I, too, am glad—elated, really—that Bush's absurd, colossally tragic reign is
nearing an end. But that doesn't change the fact that we failed. We all failed.
Congress failed, the courts failed, and the American people failed. We have
suffered through two terms of plainly illegitimate, nakedly contemptuous tyranny
in a country that was designed to facilitate overthrowing tyrants, and we failed to
do so.
I have no doubt that Obama, as disappointing as he will no doubt turn out to be,
is a vast improvement over the past eight years, and may even be the best
president of my lifetime—a dubious achievement at best. But it's not enough to
look forward and move on. If anything is to be learned from the Bush disaster, it's
important to look back, and to understand how terrible our failure has been.
As citizens, our expectations have fallen far and fast. When Nixon ignored a
subpoena, the nation was outraged. Even Republican congressmen were vocally
outraged, and Nixon was forced to resign to avoid impeachment. When Nixon
tried to fire a special prosecutor, his Attorney General resigned. Then his Deputy
Attorney General resigned. When Reagan lied to the people about crimes far
worse than Nixon's, it was a scandal, but our expectations had already been
dramatically lowered. There were hearings, but no impeachment. A few years
later, a Republican congress abused the impeachment process as an instrument
of prudery, in an act of supreme political perversion.
And then the real rape of American government began, starting with Bush v.
Gore. Now, the president, and even his former employees, ignore subpoenas as
a matter of routine. They can exact political retribution on CIA agents (Scott
McClellan recently revealed that Bush told him he was responsible for the Valerie
Plame leak), and get nothing but a few critical editorials in return. They can fake
us into a costly, bloody war, and no one will do anything but bitch about it. They
torture people to generate false intel, and nothing comes of it. Nothing.

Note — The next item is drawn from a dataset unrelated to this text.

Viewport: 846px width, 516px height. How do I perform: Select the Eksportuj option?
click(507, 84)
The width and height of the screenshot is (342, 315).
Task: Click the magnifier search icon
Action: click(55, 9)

All this is to end on January 20th, presumably. But Bush's underhanded tactics
will not end on that day. Still, he is showing us what "sprinting to the finish"
means, as he furiously works to undermine the incoming Democrats in as many
ways as possible. For one, Bush is generating a last-minute smorgasbord of
polluter-friendly regulatory rollbacks, setting new lows in terms of water quality
and global warming emissions, setting new, lower standards for "acceptable"
levels of coal slurry in streams, of melamine in food products, and generally
manifesting their shamelessness and hostility toward American citizens. New
DoJ rules permit the FBI to engage in prolonged infiltration and surveillance of
subjects who are not suspected of wrongdoing, and increased latitude in
selecting these subjects based on their race and religion.
Over 90 such new "regulations" have occurred or are in the works, and while
executive orders are fairly easy for an incoming president to reverse, changing
new department-generated regulations entails a long and arduous process. This
extends Bush's disastrous impact well into the next term.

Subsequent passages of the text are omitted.